EDUCAZIONE CIVICA E AMBIENTALE: PIANTARE UN ALBERO È UN ATTO EDUCATIVO
La Festa dell’Albero, realizzata in collaborazione con realtà territoriali come Legambiente, ha rappresentato uno dei momenti simbolicamente più forti dell’anno. Piantare un albero, curare un’aiuola, rispettare gli spazi comuni non è stato solo un gesto ecologico ma un esercizio concreto di cittadinanza. La sostenibilità è stata vissuta come pratica quotidiana, non come slogan.
LABORATORI NATALIZI E SIMBOLI: COSTRUIRE SENSO, NON SOLO ATMOSFERA
Nel periodo natalizio, i laboratori dedicati alla Fabbrica dei Giocattoli, alla scrittura creativa delle letterine, alla costruzione dell’albero con materiali di riciclo hanno unito creatività, tradizione e inclusione. Il Natale è stato restituito ai bambini come tempo di relazione, cooperazione, attesa e condivisione, lontano da ogni logica consumistica.

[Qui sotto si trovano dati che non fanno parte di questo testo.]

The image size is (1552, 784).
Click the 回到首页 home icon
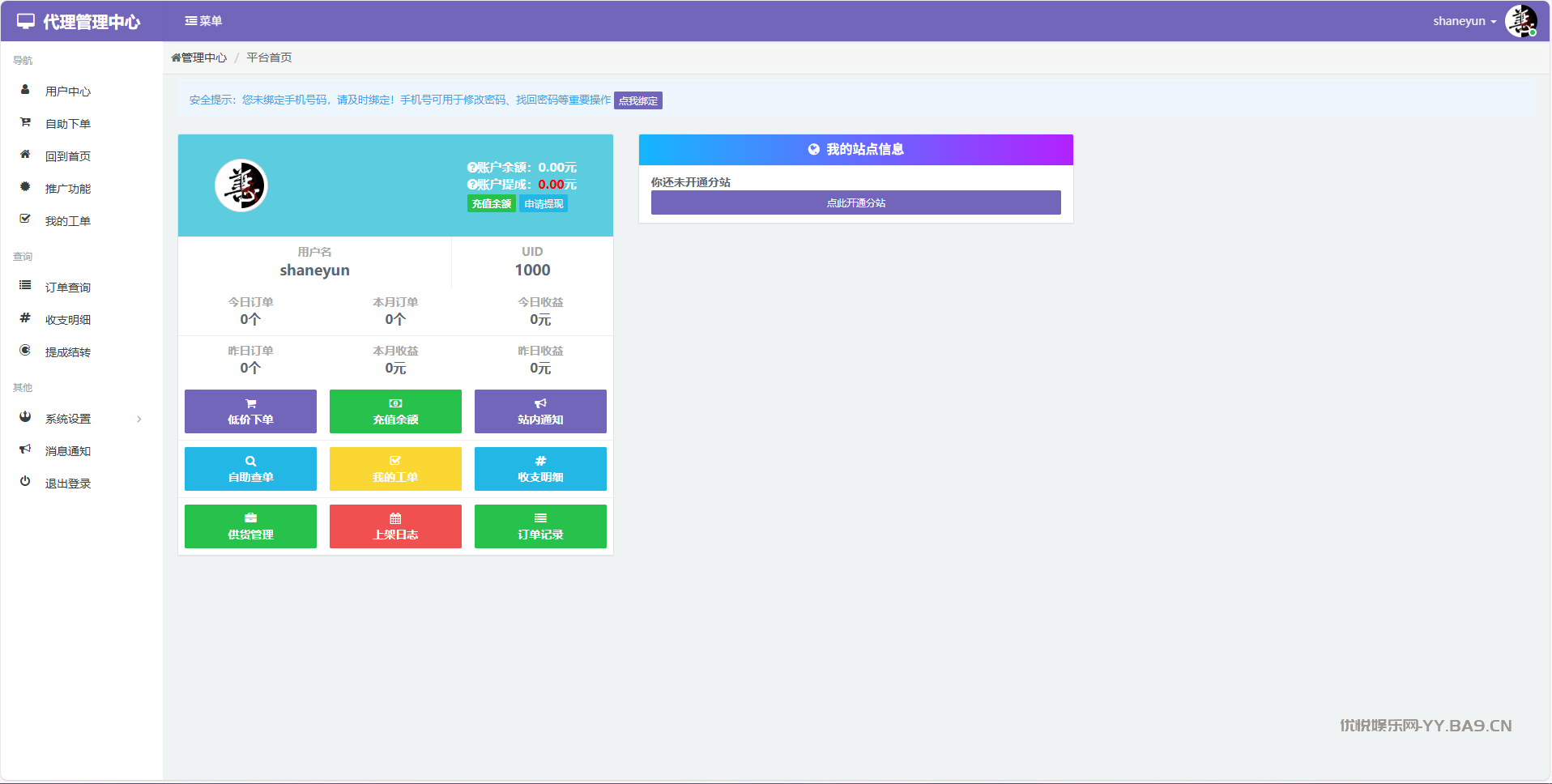pyautogui.click(x=25, y=155)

GENITORIALITÀ, ASCOLTO E COMUNITÀ EDUCANTE
Nel 2025 è stato rafforzato anche il lavoro di supporto alle famiglie, con momenti di confronto pedagogico, sportelli di ascolto e progettualità condivise. Le cooperative hanno scelto di investire sulla corresponsabilità educativa, senza deleghe improprie ma con un dialogo chiaro e professionale tra scuola e famiglia.
STRUTTURE E SERVIZI: IL CENTRO POLIFUNZIONALE DI LATTARICO
Tra i passaggi più significativi dell’anno rientra l’avvio del Centro Polifunzionale Maya a Lattarico, pensato come spazio di supporto alla genitorialità e ai ragazzi, con attività pomeridiane, laboratori, uscite culturali e percorsi educativi costruiti a partire dai bisogni reali del territorio.

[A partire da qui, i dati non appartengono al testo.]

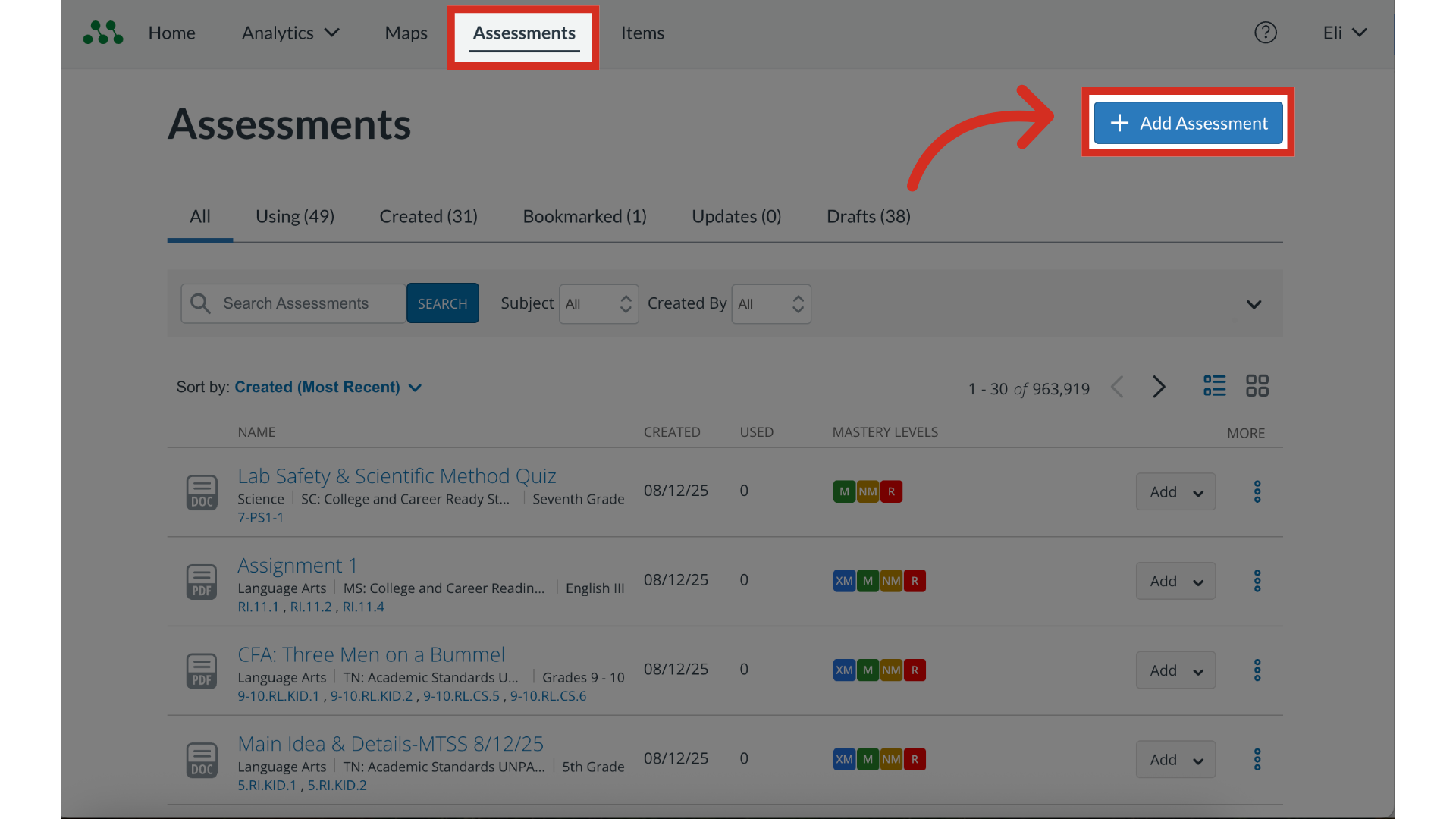Open more options for Lab Safety quiz
Screen dimensions: 1456x819
point(1257,491)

RENZO: I BIMBI NON HANNO BISOGNO DI ESSERE ACCELERATI MA ACCOMPAGNATI
Chiudiamo un anno - sottolinea Renzo - che ci ha confermato una verità semplice ma spesso dimenticata: i bambini non hanno bisogno di essere accelerati, ma accompagnati. Hanno bisogno di adulti competenti, presenti, capaci di scegliere. La pedagogia non è neutralità: è responsabilità. E noi - conclude - continueremo a difendere un’educazione che sporca le mani, che mette radici, che costruisce cittadini prima ancora che studenti. - (Fonte: Pedagogista Teresa Pia Renzo – Presidente Cooperativa Maya e Magnolia.